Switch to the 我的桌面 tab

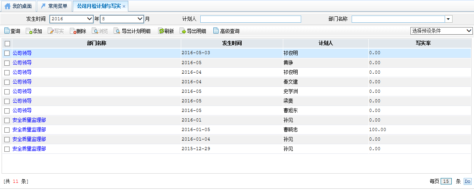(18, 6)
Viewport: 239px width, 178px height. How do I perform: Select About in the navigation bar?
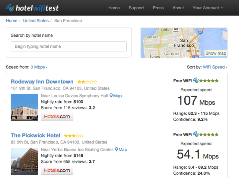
==
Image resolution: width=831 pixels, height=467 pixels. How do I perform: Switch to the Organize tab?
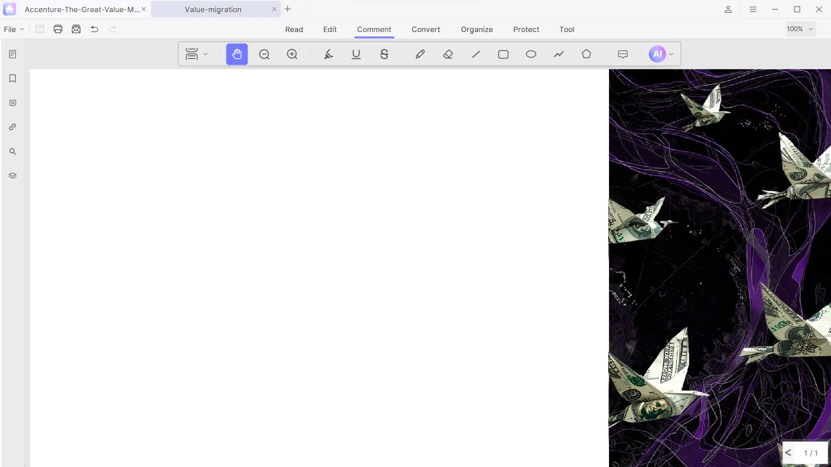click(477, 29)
--
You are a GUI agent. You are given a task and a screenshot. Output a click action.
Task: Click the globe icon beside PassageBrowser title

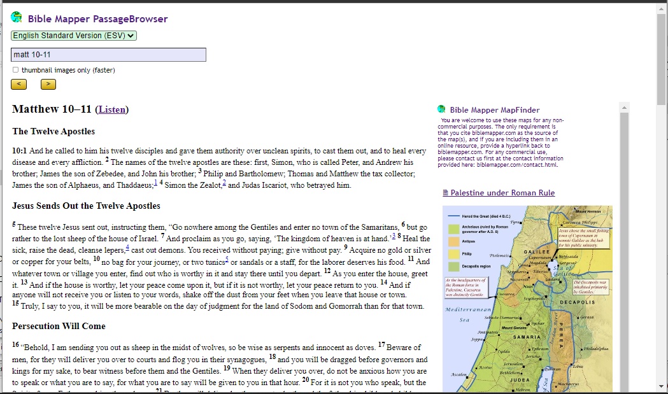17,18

#### [EXERCISE BRIEF]
Return every line of the records that contains the string "height".

#### [COMPLETE ANSWER]
Viewport: 239px width, 178px height. How do I perform: Select About in the navigation bar?
Image resolution: width=831 pixels, height=467 pixels. How do I perform: Switch to the Organize tab?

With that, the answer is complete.